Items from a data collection
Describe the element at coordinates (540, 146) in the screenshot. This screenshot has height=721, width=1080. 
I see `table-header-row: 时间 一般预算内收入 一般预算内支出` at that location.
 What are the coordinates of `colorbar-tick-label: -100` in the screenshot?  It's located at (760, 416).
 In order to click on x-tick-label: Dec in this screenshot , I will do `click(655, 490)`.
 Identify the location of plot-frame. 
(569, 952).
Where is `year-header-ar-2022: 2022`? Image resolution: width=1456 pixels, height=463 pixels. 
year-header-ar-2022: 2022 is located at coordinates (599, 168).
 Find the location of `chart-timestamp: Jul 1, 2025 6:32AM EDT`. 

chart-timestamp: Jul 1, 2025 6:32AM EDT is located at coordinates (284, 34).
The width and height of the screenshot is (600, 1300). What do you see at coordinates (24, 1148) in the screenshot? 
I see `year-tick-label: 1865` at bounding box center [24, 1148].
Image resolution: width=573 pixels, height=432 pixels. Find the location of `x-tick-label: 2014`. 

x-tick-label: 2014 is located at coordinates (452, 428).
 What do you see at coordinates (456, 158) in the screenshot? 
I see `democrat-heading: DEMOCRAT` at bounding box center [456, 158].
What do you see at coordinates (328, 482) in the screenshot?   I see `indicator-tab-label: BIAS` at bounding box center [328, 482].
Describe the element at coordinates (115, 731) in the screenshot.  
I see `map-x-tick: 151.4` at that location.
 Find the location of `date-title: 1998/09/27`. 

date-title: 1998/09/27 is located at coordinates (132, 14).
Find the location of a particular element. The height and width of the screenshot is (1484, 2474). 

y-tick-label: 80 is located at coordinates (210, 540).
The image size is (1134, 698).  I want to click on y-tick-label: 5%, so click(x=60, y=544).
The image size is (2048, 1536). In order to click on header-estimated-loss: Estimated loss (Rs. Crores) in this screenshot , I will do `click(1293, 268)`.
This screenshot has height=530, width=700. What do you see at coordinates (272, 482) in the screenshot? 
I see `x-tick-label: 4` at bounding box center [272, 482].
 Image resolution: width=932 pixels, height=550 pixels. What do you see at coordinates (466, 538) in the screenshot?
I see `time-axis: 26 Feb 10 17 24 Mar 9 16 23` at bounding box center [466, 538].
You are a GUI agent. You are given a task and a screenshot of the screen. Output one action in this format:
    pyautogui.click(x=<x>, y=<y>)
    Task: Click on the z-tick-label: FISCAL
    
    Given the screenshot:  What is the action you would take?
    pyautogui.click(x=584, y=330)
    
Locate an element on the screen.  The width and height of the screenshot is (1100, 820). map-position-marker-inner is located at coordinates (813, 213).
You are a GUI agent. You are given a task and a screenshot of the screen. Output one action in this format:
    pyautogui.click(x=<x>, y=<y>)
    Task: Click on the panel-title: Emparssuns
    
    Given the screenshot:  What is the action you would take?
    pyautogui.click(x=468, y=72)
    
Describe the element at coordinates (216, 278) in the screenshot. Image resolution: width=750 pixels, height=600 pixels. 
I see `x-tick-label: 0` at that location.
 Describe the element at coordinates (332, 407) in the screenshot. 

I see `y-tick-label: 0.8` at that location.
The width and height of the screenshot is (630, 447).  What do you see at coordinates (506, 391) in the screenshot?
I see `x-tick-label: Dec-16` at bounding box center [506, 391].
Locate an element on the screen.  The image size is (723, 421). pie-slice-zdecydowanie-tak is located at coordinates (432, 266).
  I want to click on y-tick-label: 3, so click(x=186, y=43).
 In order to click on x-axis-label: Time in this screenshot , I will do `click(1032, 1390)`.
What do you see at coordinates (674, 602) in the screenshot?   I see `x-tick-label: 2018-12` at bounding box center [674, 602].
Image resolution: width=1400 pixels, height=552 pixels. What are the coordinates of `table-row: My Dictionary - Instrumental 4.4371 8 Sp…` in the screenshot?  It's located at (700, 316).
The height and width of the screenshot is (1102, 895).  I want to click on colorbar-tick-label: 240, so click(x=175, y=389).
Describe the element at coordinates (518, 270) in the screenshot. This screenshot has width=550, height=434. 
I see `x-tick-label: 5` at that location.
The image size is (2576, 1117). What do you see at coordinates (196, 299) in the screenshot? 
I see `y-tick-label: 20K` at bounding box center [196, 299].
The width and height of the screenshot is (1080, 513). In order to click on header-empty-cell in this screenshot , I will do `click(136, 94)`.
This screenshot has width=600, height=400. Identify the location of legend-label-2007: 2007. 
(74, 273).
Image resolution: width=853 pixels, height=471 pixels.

**What this task involves**:
Can you output the items from the line containing "The height and width of the screenshot is (1102, 895)." through the end of the items as a Markdown table, with columns named Row and Line, numbering each row and leaving out blank lines?

**Result of the task**:
| Row | Line |
|---|---|
| 1 | The height and width of the screenshot is (1102, 895).  I want to click on colorbar-tick-label: 240, so click(x=175, y=389). |
| 2 | Describe the element at coordinates (518, 270) in the screenshot. This screenshot has width=550, height=434.  |
| 3 | I see `x-tick-label: 5` at that location. |
| 4 | The image size is (2576, 1117). What do you see at coordinates (196, 299) in the screenshot?  |
| 5 | I see `y-tick-label: 20K` at bounding box center [196, 299]. |
| 6 | The width and height of the screenshot is (1080, 513). In order to click on header-empty-cell in this screenshot , I will do `click(136, 94)`. |
| 7 | This screenshot has width=600, height=400. Identify the location of legend-label-2007: 2007.  |
| 8 | (74, 273). |
| 9 | Image resolution: width=853 pixels, height=471 pixels. |